«C'est la jungle!»En France voisine, les salariés en euros délogés par les frontaliers
ATS
1.10.2023 - 09:43
Un trois pièces à 1500 euros par mois, un 35 m2 pour 790 euros: ce sont des loyers parisiens prohibitifs qui s'affichent sur les vitrines des nombreuses agences immobilières de Saint-Julien-en-Genevois. Les salariés en euros peinent à se loger.
Keystone-SDA
01.10.2023, 09:43
01.10.2023, 09:55
ATS
Située à une dizaine de kilomètres de Genève, cette commune très résidentielle est un des points d'ancrage privilégié des frontaliers, qui travaillent en Suisse pour des salaires élevés avec un niveau d'imposition plus bas mais préfèrent habiter en France, pour bénéficier des prix immobiliers plus bas et conserver leur couverture sociale.
«Se loger ici n'est pas dans mes moyens», constate une jeune mère de famille qui travaille à la mairie de Saint-Julien. «J'ai un petit garçon et je suis enceinte, donc si je voulais me loger ici, il me faudrait un T3, à minimum 1250 euros». Comme beaucoup de ceux qui travaillent à Saint-Julien, cette fonctionnaire a été contrainte de se loger à plusieurs dizaines de kilomètres, dans la direction opposée de la Suisse.
Trois fois
«Être le plus 'proche douane', c'est ça qui fait que ça va être cher. Dès que vous allez sur les petites campagnes aux alentours, que vous vous éloignez, le prix baisse drastiquement», détaille Alec Froppier, un agent immobilier spécialisé dans le locatif chez Foncia. Et malgré ces prix, la demande ne tarit pas: «aujourd'hui j'ai neuf annonces pour 20 ou 30 demandes par jour», dit-il en montrant son écran.

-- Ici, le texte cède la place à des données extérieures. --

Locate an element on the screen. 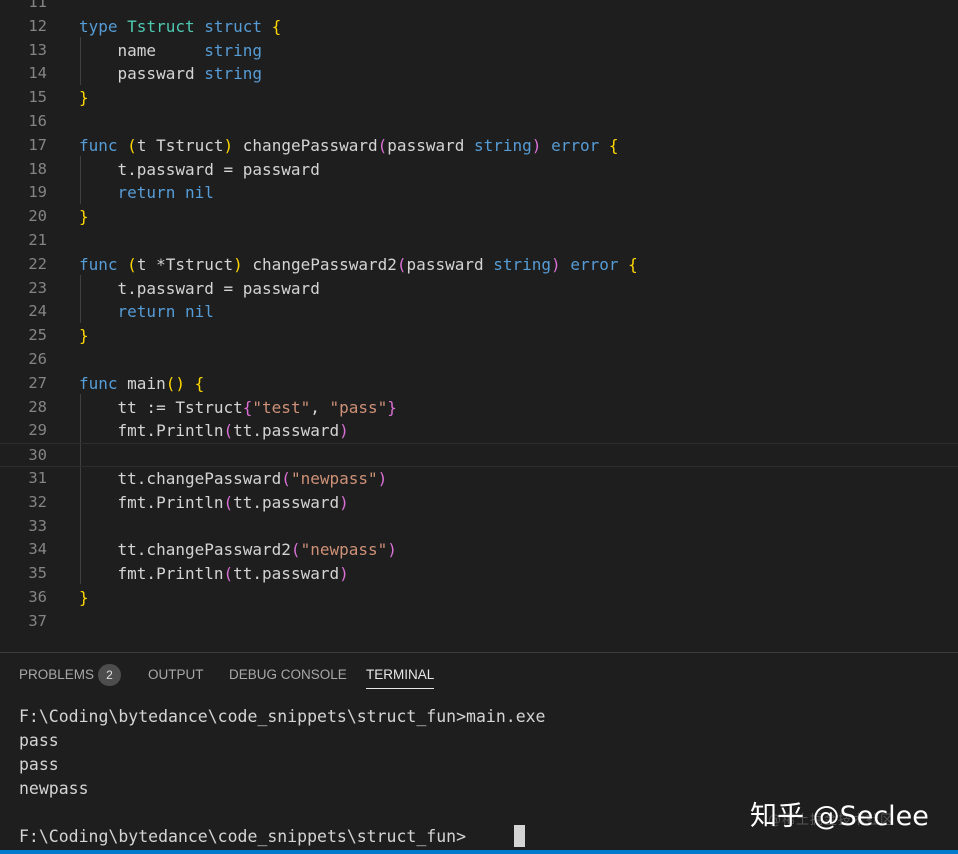 This screenshot has width=958, height=854. terminal-cursor is located at coordinates (520, 836).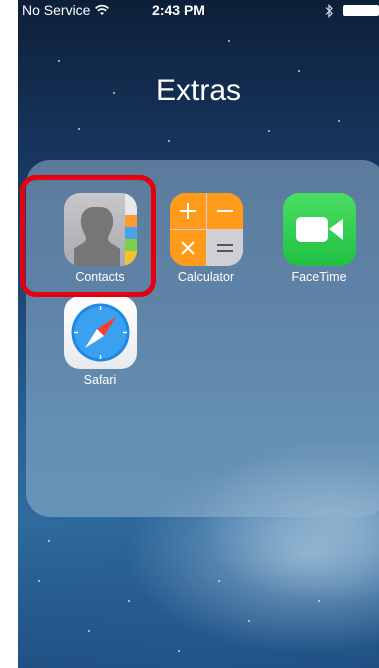 This screenshot has height=668, width=379. I want to click on battery-icon, so click(361, 10).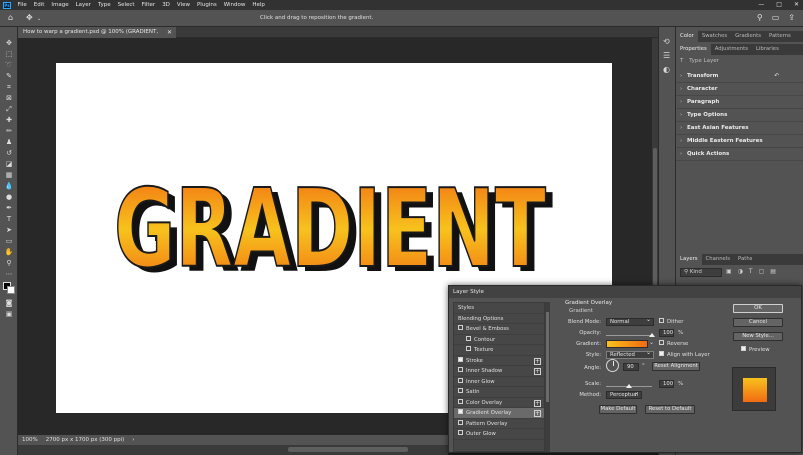 This screenshot has width=803, height=455. I want to click on outer-glow-checkbox, so click(460, 432).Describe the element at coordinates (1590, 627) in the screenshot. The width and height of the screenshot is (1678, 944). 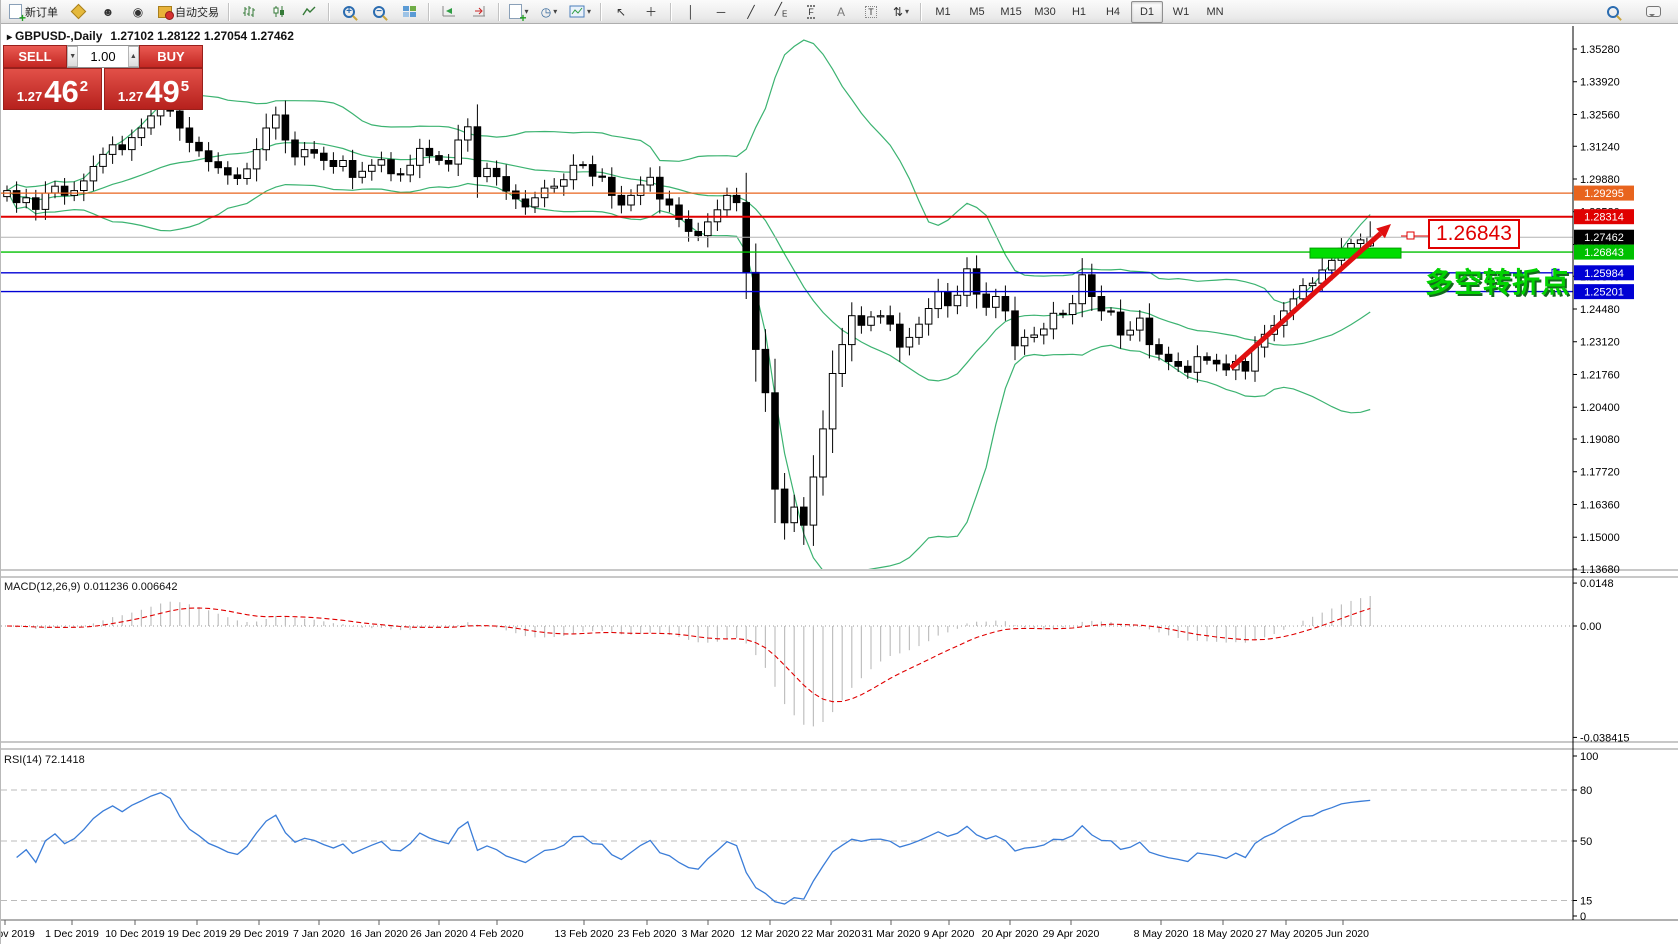
I see `svg-text: 0.00` at that location.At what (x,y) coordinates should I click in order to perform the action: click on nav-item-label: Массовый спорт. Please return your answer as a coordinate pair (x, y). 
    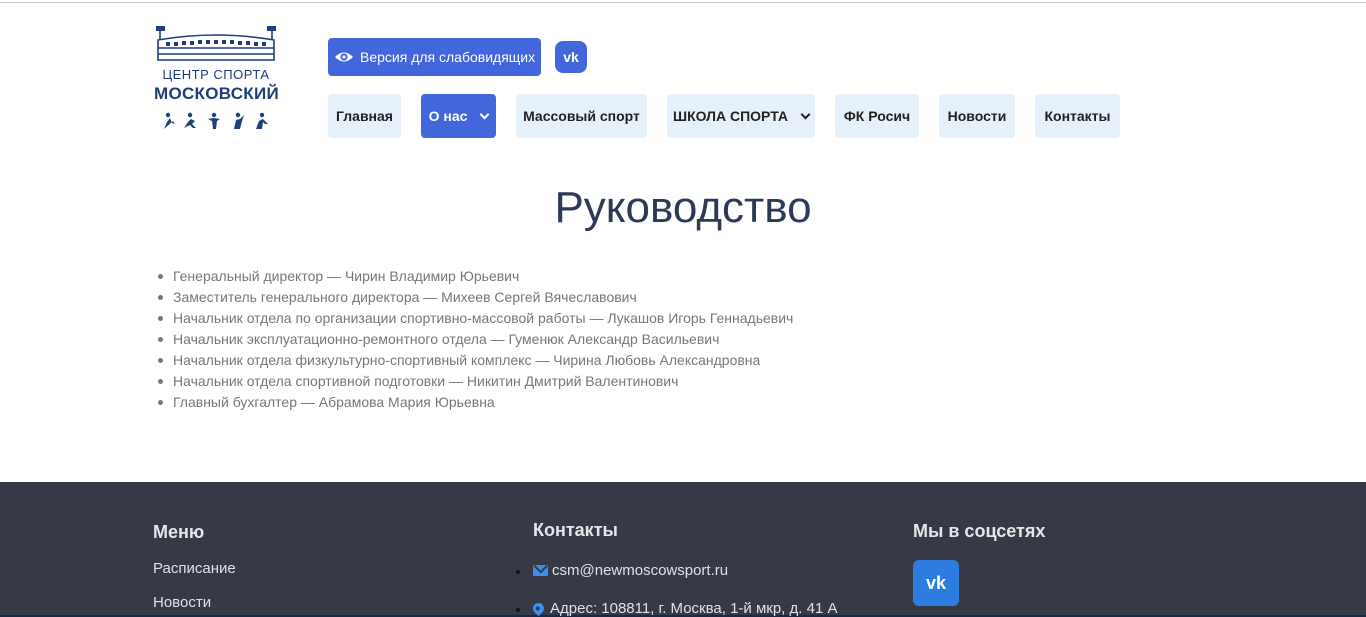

«Les agences réclament trois fois le loyer en salaire donc ça s'adresse directement à des frontaliers parce que quand vous êtes sur un loyer à 1000 euros, gagner 3000 euros en France...», soupire d'un air entendu Damien Poitout, commerçant à Saint-Julien. Les chiffres ont explosé avec la libre circulation devenue pleinement effective en 2014. En 2020, plus de 215'000 Français transfrontaliers vers la Suisse étaient recensés.
«C'est la jungle!»
Dotés d'un important pouvoir d'achat, ces «navetteurs» tirent les prix vers le haut, creusant l'écart avec les salariés en euros – le salaire minimum est à 4500 francs suisses (4654 euros) dans le canton de Genève.
Non loin de Saint-Julien, Annemasse a obtenu en 2021 la triste palme de quatrième ville la plus inégalitaire de France. Dans cette ancienne ville ouvrière, les 10% les plus riches gagnent plus de 5 fois plus que les 10% les plus pauvres, selon le rapport annuel de l'Observatoire des inégalités, en 2021.
«Il y a des gens qui ont un emploi fixe, qui ont un salaire et qui vivent dans leur voiture», s'indigne Christian Dupessey, le maire PS de cette commune de 37'500 habitants.
En Haute-Savoie, le prix médian au m2 a augmenté de 30% en cinq ans, d'après un livre blanc impulsé par la maire de Saint-Julien-en-Genevois, Véronique Lecauchois. «C'est la jungle», reconnaît Samuel Bonhomme, consultant immobilier expert chez Foncia, à Saint-Julien où un T3 basique se loue minimum 1200 euros, mais peut atteindre plus de 1400 euros.